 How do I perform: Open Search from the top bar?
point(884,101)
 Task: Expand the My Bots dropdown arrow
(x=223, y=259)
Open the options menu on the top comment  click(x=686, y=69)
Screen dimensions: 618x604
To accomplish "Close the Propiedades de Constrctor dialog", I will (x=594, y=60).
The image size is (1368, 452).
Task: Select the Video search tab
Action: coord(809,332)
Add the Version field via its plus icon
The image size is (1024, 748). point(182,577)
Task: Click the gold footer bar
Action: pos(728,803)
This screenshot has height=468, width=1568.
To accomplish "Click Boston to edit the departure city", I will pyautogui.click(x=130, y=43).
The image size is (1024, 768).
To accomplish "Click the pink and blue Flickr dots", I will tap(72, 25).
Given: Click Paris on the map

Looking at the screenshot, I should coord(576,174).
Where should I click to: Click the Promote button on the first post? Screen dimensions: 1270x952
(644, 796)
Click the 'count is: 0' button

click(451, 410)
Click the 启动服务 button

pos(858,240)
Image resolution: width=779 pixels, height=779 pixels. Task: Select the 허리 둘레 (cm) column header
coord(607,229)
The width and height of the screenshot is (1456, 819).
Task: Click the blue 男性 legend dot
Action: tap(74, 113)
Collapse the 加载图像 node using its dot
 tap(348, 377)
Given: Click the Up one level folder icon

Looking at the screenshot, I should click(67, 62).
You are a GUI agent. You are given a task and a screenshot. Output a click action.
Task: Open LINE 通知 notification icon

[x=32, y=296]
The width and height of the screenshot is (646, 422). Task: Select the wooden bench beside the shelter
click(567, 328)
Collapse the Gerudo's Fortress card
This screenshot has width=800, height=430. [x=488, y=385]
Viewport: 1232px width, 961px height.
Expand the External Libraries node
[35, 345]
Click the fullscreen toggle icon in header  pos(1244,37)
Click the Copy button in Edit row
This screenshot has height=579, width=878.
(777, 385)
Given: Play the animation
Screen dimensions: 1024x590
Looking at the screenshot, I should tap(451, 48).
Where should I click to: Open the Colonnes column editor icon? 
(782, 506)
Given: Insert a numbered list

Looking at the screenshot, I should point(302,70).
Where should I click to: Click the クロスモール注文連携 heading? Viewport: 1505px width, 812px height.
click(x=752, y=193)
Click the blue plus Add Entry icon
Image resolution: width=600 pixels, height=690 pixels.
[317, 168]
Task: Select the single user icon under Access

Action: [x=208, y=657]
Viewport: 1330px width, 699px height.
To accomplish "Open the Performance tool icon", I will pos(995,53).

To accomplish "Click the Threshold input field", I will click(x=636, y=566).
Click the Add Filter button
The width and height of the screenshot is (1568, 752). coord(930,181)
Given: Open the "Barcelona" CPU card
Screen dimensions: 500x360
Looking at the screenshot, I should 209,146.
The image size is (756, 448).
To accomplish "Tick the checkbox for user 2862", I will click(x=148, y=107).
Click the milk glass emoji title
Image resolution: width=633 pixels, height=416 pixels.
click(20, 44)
* * *
What is being asked
Can you copy out, character for character, the records above from the line containing "Given: Insert a numbered list" through the line containing "Action: [x=208, y=657]", including both of those lines?

Answer
Given: Insert a numbered list

Looking at the screenshot, I should point(302,70).
Where should I click to: Click the クロスモール注文連携 heading? Viewport: 1505px width, 812px height.
click(x=752, y=193)
Click the blue plus Add Entry icon
Image resolution: width=600 pixels, height=690 pixels.
[317, 168]
Task: Select the single user icon under Access

Action: [x=208, y=657]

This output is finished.